Add support for time-varying masks to mean_nemo, as well as other improvements relating to performance and testing.

Closes #26- see this for more details on the changes.

Code Quality Checklist

(Some checks are automatically carried out via the CI pipeline)

  • I have performed a self-review of my own code
  • My code follows the project's style guidelines
  • Comments have been included that aid undertanding and enhance the
    readability of the code
  • My changes generate no new warnings

Testing

  • I have tested this change locally, using the Moci rose-stem suite
  • If any tests fail (rose-stem or CI) the reason is understood and
    acceptable (eg. kgo changes)
  • I have added tests to cover new functionality as appropriate (eg. system
    tests, unit tests, etc.)
    • No tests have been added per se, but a new script (simple_test_data.py) has been added to generate NetCDF files containing testing datasets intended as input to mean_nemo, as well as separate files containing the expected results from mean_nemo for these input files

Other testing

Regression testing

Data from several models were used as input to mean_nemo and their results before/after the changes compared using nccmp -F -f -c 1 -d -m -w format:

  • GloSea ORCA025 data

    The first daily mean of:

    moose:devfc/rosie_u-cw134_ERA5/field.nc.file/prodh_rs_sfc_o1d_T_18_20161101_20161207_001.nc

    was extracted and passed as input 30/31 times to simulate 30/31-day averages. The purpose of this was to test that the missing data issues described by MOSRS #652 did not reoccur.

  • GOSI9 ORCA025 data

    The following files were passed as input (separately for each grid type):

    moose:/crum/u-ct401/onm.nc.file/*1m_19770[678]*

  • GOSI10 ORCA025 data

    The following files were passed as input (separately for each grid type):

    moose:/crum/u-dc531/ony.nc.file/*1y_200[012]*

  • UKESM1.3 ORCA1 data

    The following files were passed as input (separately for each grid and file type):

    moose:/crum/u-dw112/onm.nc.file/*_1m_32{47,57,74}0101-*

mean_nemo produced identical results for all data, except for thickness-weighted diagnostics (those with cell_methods=time: mean (thickness weighted)) which have bit level differences.
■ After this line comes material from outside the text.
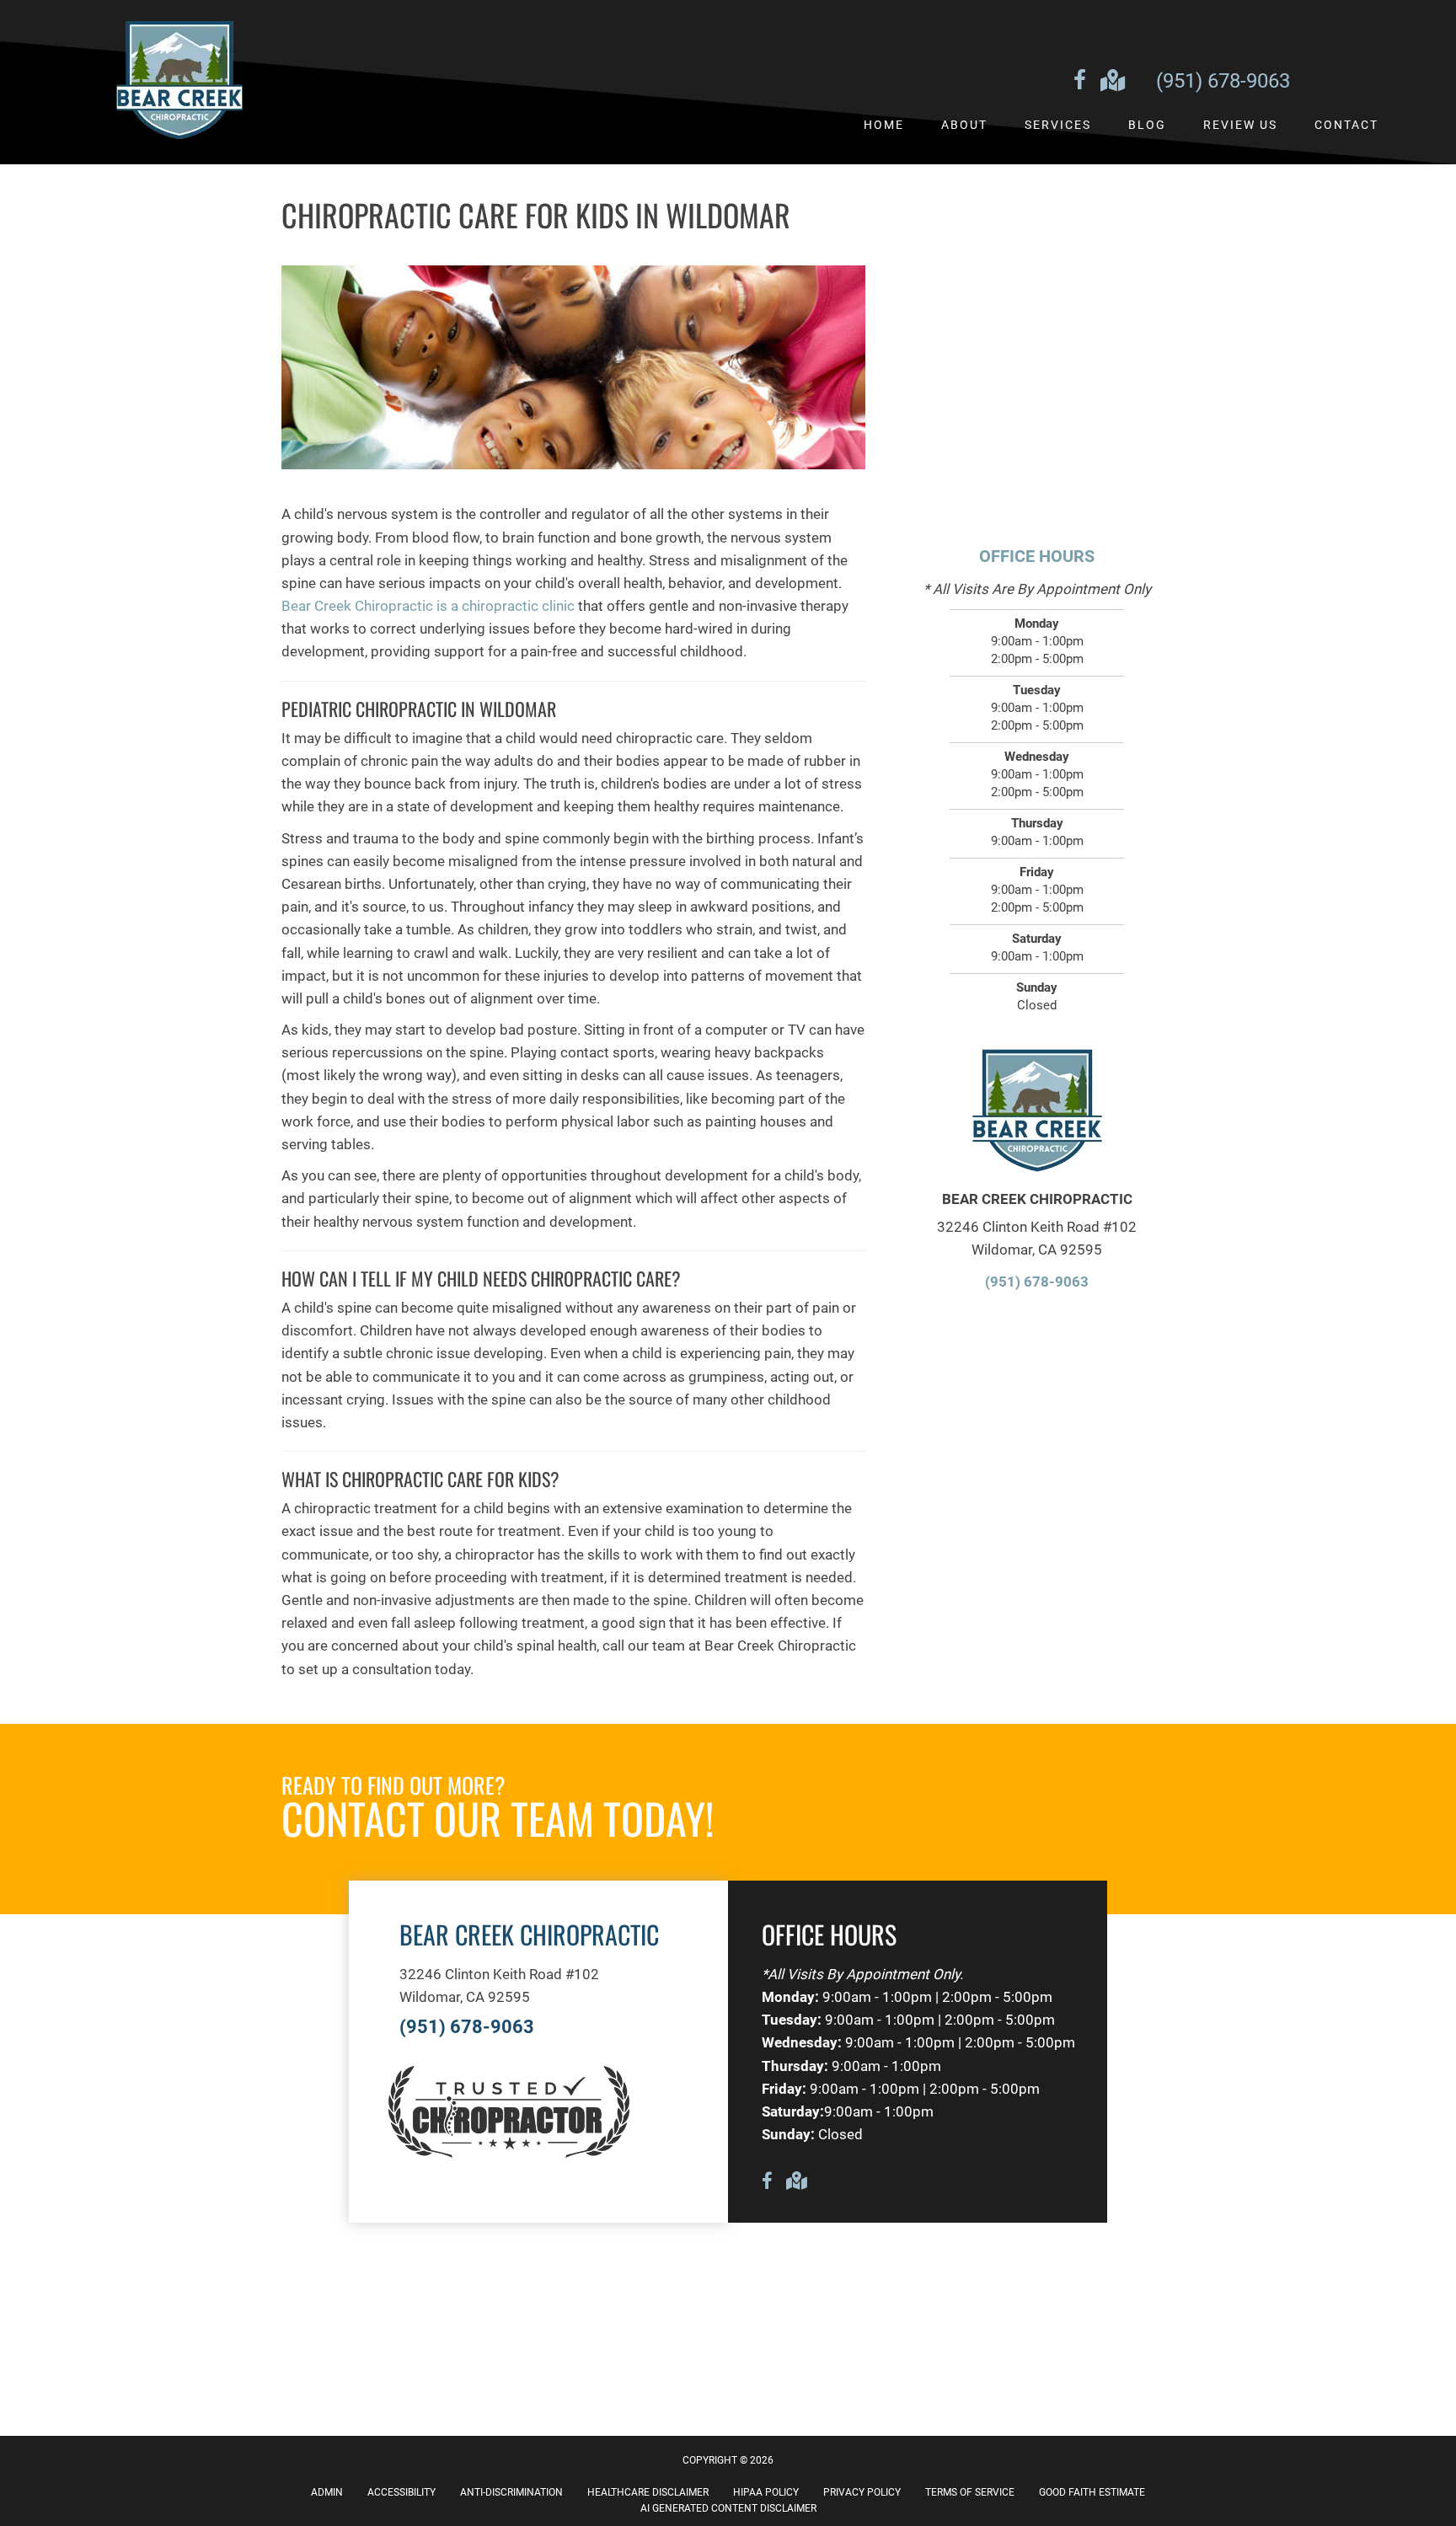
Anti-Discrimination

This is an expected consequence of the following change to the calculation of the average:

- meandata_4d_sp(:,:,:,:) = meandata_4d_sp(:,:,:,:) / (meancellthick_4d_sp(:,:,:,:) * ntimes_sp)
+ meandata_4d_sp(:,:,:,:) = meandata_4d_sp(:,:,:,:) / meancellthick_4d_sp(:,:,:,:)
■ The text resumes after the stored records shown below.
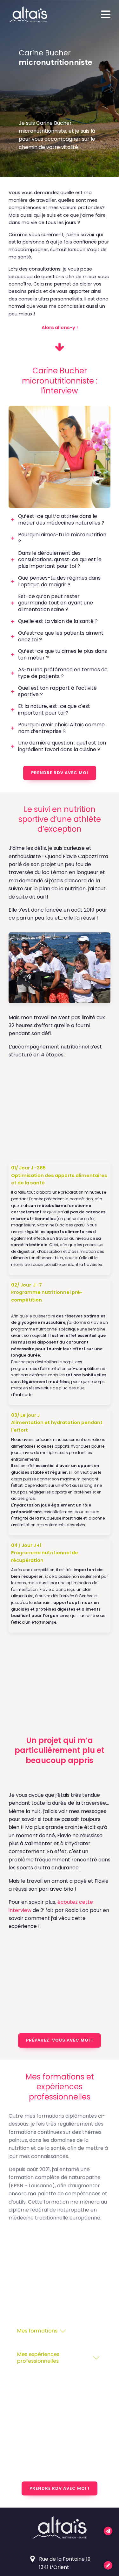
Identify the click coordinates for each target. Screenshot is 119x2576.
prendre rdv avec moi (59, 773)
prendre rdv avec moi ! (59, 2488)
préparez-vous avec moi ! (59, 2040)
The average of input data $D$ weighted by cell thickness $C$ is $\frac{\sum{C D}}{\sum{C}}$. meancellthick_4d* variables were previously calculated as exactly that- the average cell thickness- so $\sum{C}$ had to be recovered multplying by the number of time records used to calculate the average.

meancellthick_4d* now represents $\sum{C}$, so the extra * ntimes calculation is not necessary. This means the floating point arithmetic produces slightly different results, but since fewer calculations are performed the result will be more accurate (less accumulation of round off error).

Correctness testing

The new simple_test_data.py script generates input files for mean_nemo, as well as files containing the expected results from running mean_nemo with these input files. The variables in these files use different precisions, shapes etc and test much more mean_nemo functionality than standard model data.

The files produced by mean_nemo were compared with the expected results files generated by this script, using the same nccmp command as the regression testing.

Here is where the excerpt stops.